Stored data
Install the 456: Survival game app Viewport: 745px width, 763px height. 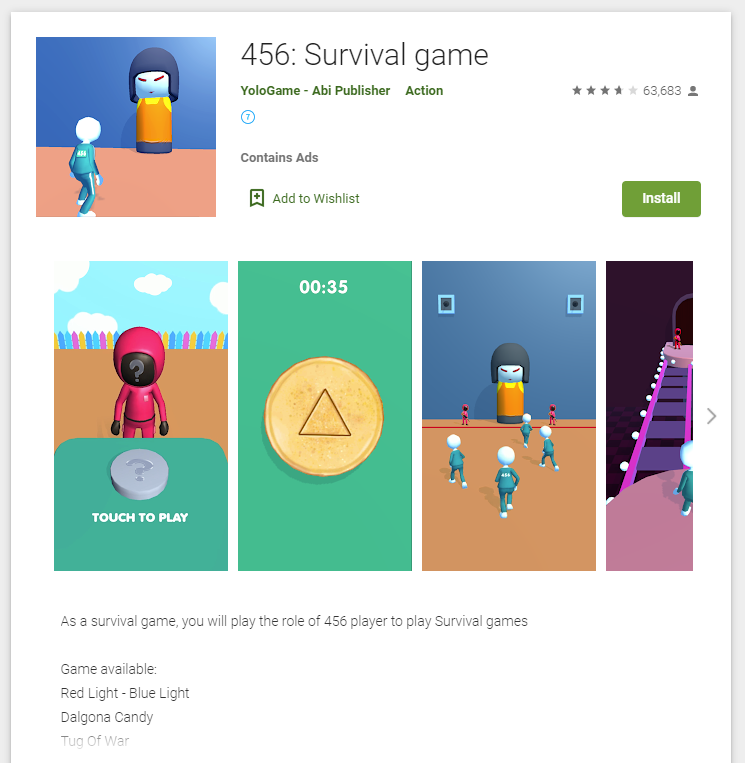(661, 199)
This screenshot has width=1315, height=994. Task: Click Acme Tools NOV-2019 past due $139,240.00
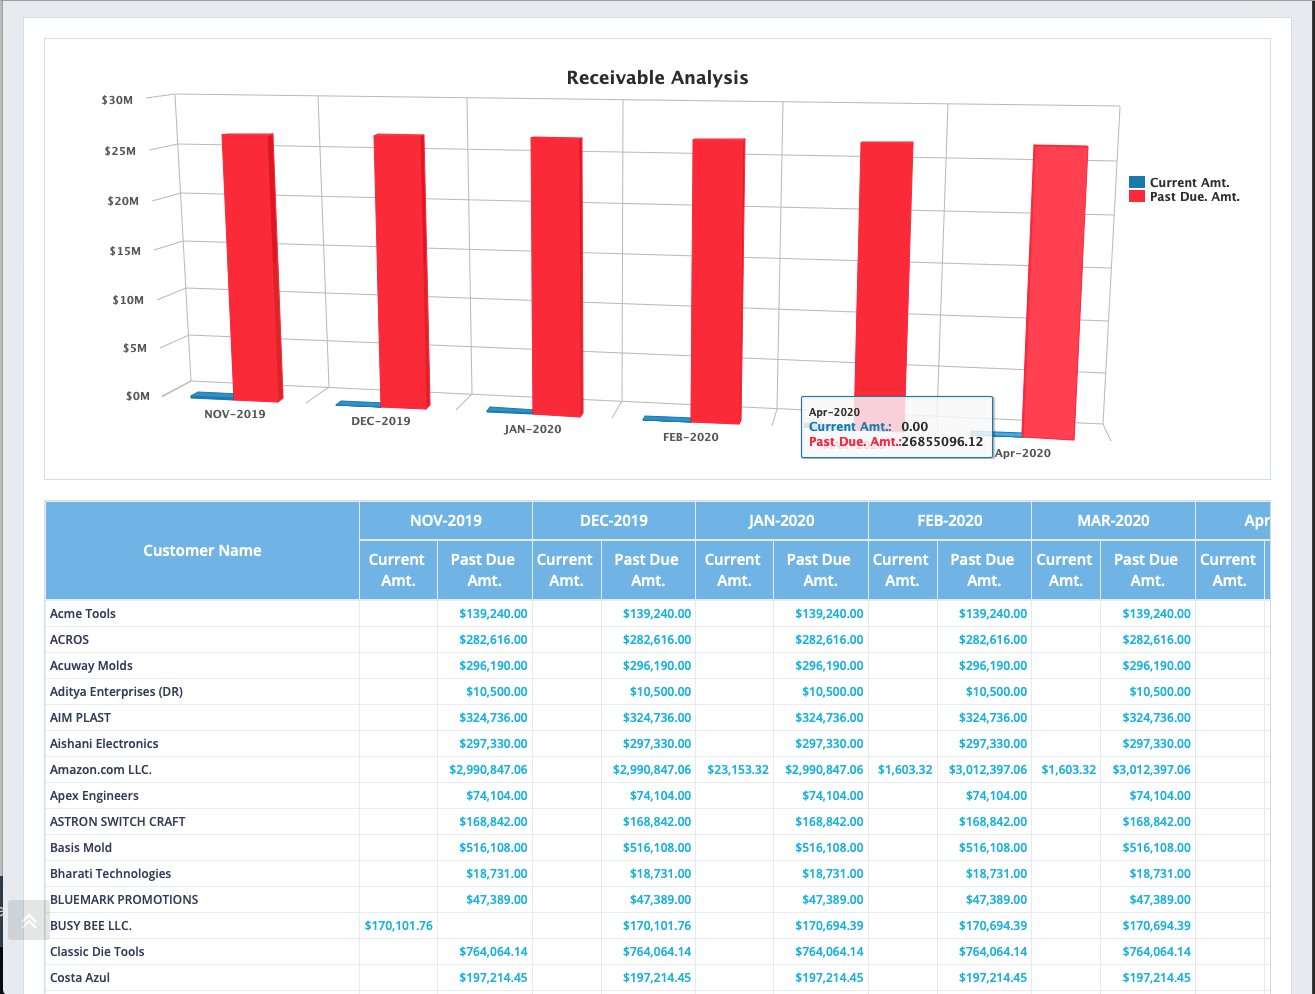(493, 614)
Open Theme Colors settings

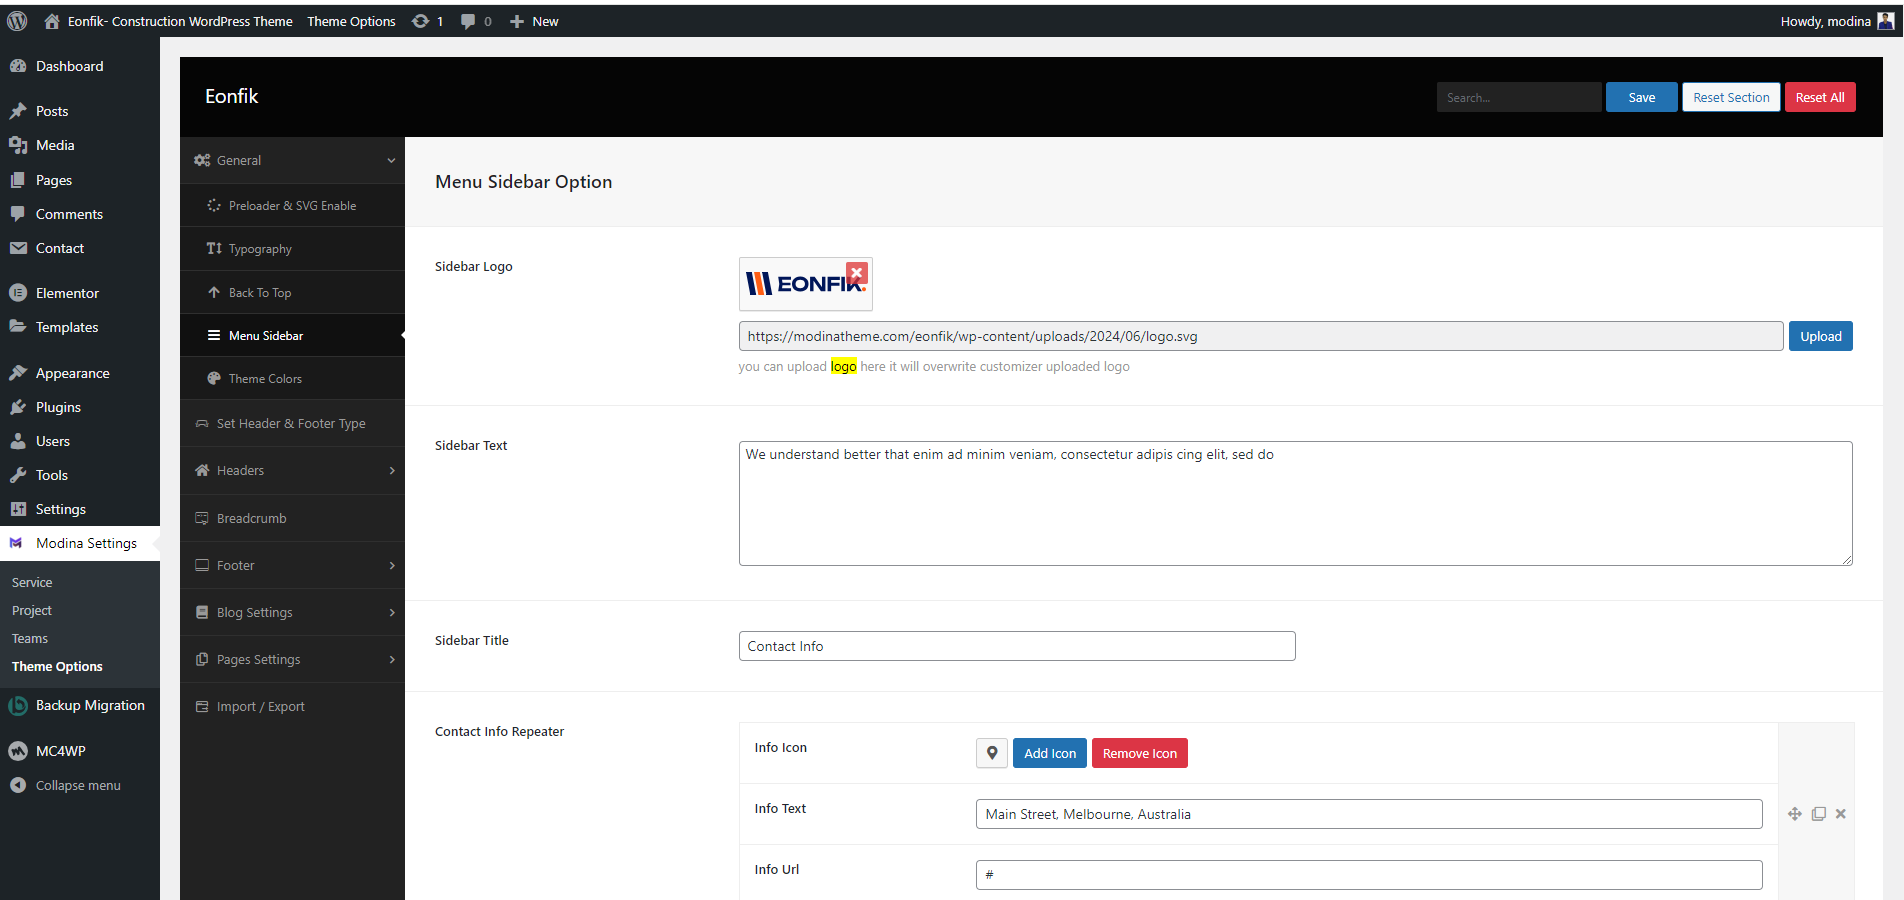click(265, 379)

**TASK DETAILS**
Return exactly the lines that begin with the one containing "This screenshot has" and end with the final line of the data above; include no pictures.

**SOLUTION TO THE PROBLEM**
This screenshot has width=1315, height=994. Task: Click Acme Tools NOV-2019 past due $139,240.00
(493, 614)
Open Theme Colors settings

click(265, 379)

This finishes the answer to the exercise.